Senior Manager Representative Office 2 Jasamarga Metropolitan Tollroad (JMT), Amri Sanusi, mengonfirmasi bahwa penutupan mulai diberlakukan pada pukul 07.43 WIB dan bersifat situasional. “Atas diskresi pihak Kepolisian, mulai pukul 07.43 WIB, akses keluar Slipi pada KM 09+650 Ruas Tol Dalam Kota arah Grogol diberlakukan penutupan sementara secara situasional guna mendukung kelancaran pengaturan lalu lintas di sekitar lokasi kegiatan,” ujar Amri dalam keterangan resminya di Jakarta.
Pengguna jalan yang hendak menuju kawasan sekitar MPR/DPR diimbau untuk menggunakan akses keluar alternatif, seperti Semanggi, Grogol, Tanjung Duren, atau akses terdekat lainnya. Penyesuaian rute ini diperlukan untuk menghindari penumpukan kendaraan di titik-titik yang berpotensi macet akibat adanya aksi massa.
Penutupan akses tol ini dipicu oleh peningkatan aktivitas masyarakat yang terpantau sejak dini hari di sekitar Gedung MPR/DPR. Kondisi tersebut turut berdampak pada arus lalu lintas di jalan arteri, terutama menjelang akses keluar tol menuju kawasan Senayan. JMT bersama Jasamarga Tollroad Operator (JMTO) dan pihak kepolisian terus melakukan koordinasi untuk menyesuaikan operasional lalu lintas agar situasi tetap terkendali.
Jasa Marga mengimbau pengguna jalan untuk mengantisipasi perjalanan melalui Ruas Tol Dalam Kota, khususnya di sekitar Semanggi dan Senayan, hingga situasi kembali kondusif. Pengguna yang tetap melintas diminta menjaga jarak aman, tidak memperlambat kendaraan atau berhenti di bahu jalan, serta mengutamakan keselamatan. Perusahaan juga meminta maaf atas ketidaknyamanan yang ditimbulkan akibat penyesuaian operasional ini.
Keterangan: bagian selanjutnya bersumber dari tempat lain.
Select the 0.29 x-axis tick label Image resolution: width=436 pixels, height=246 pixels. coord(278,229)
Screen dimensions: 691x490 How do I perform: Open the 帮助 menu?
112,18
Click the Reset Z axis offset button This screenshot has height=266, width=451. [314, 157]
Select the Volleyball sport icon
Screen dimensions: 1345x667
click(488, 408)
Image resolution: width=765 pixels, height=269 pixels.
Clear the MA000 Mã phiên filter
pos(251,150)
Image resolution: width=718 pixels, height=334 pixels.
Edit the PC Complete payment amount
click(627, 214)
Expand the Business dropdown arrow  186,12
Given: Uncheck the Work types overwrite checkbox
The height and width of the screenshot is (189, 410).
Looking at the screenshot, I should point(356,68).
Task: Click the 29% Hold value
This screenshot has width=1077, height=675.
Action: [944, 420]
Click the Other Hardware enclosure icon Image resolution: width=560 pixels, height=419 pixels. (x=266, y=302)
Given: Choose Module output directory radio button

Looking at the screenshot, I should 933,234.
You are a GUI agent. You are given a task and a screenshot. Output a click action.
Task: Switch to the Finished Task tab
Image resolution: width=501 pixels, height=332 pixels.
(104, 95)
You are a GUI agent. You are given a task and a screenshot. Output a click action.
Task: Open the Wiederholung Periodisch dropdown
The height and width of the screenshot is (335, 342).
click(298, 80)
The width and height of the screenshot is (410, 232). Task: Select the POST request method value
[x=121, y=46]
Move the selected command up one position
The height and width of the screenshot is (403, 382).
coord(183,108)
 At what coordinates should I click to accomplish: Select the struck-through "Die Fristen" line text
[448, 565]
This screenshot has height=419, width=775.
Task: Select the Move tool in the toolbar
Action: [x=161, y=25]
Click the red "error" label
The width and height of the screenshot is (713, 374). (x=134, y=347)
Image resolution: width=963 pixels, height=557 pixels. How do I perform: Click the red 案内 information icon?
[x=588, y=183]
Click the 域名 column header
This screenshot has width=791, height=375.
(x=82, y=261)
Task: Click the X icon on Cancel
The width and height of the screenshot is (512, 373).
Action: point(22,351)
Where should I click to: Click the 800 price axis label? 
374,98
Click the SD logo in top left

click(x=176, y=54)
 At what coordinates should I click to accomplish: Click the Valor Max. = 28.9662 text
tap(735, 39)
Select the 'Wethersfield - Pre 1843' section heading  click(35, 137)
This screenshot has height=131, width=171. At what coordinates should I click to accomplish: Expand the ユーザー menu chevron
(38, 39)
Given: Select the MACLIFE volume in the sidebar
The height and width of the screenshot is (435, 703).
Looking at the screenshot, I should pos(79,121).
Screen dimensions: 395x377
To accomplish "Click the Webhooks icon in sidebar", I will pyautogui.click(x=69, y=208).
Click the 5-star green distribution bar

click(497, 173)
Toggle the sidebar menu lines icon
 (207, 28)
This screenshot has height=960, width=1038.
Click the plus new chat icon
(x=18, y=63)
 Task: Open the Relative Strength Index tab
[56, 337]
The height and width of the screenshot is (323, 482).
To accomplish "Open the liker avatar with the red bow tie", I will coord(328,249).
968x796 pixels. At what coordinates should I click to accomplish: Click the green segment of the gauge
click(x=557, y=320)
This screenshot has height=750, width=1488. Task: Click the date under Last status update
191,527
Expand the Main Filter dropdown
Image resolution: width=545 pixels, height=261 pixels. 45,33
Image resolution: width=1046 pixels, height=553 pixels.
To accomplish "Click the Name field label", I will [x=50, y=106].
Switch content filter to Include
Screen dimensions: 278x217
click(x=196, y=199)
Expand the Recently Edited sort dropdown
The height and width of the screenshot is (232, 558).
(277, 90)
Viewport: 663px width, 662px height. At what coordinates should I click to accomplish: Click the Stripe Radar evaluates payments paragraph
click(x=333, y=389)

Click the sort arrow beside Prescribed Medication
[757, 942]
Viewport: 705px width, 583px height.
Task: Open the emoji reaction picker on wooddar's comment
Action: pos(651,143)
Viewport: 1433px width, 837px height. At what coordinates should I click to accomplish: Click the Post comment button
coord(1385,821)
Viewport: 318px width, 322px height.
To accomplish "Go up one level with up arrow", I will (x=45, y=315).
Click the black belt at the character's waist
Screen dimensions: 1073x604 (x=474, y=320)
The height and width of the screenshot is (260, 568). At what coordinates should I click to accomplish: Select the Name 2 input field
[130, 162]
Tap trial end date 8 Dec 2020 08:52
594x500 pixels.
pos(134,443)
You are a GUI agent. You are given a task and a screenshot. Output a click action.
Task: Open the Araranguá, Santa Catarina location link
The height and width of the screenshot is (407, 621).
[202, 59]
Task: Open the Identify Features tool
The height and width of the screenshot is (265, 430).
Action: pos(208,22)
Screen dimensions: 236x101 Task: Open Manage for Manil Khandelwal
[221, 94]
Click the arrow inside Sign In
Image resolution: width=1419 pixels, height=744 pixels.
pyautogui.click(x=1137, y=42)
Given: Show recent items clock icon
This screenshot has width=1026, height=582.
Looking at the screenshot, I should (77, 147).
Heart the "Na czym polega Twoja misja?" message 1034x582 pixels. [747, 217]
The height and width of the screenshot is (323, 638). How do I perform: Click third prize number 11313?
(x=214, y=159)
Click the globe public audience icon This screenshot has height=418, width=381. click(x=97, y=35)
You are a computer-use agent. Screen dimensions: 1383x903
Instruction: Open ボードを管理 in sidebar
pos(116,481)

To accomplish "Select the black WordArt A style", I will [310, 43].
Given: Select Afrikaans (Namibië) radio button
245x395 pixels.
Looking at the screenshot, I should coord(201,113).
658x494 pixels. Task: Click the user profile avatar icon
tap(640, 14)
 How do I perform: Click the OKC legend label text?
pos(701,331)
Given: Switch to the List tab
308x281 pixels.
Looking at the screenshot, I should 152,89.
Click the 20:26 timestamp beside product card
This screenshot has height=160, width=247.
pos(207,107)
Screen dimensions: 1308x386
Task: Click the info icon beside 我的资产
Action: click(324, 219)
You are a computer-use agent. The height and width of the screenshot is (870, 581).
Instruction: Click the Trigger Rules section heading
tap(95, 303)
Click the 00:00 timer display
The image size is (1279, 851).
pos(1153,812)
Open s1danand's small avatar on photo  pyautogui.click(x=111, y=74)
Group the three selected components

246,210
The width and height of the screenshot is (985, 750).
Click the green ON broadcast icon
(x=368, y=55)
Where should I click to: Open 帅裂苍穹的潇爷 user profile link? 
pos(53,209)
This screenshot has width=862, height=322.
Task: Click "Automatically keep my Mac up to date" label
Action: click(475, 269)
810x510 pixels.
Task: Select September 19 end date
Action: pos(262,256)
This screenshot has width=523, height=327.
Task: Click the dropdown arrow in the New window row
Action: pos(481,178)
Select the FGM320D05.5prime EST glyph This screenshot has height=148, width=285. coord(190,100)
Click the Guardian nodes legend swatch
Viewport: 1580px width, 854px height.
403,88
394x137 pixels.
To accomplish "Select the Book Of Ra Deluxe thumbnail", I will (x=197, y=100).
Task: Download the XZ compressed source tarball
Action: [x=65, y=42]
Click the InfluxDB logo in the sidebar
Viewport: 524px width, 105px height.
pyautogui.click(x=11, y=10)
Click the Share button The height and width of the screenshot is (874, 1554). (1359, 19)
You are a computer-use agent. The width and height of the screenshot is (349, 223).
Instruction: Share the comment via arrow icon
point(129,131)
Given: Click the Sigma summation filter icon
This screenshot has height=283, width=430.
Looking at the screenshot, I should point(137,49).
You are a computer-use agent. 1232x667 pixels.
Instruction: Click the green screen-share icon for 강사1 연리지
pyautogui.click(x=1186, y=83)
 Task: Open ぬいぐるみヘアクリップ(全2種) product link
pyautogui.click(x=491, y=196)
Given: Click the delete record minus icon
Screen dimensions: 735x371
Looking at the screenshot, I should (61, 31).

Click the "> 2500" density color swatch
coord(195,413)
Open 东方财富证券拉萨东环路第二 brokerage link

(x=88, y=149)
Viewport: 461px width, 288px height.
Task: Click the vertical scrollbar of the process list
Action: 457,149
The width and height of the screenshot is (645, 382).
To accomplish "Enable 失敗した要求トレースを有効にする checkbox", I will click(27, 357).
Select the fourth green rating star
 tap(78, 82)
Untuk informasi lalu lintas terkini, pengguna jalan dapat memantau melalui One Call Center Jasa Marga 133, situs resmi Jasa Marga, media sosial @official.jmmetropolitan, serta aplikasi Travoy. Jasa Marga bersama kepolisian dan petugas operasional akan terus memantau perkembangan situasi dan melakukan pengaturan lalu lintas sesuai kebutuhan di lapangan.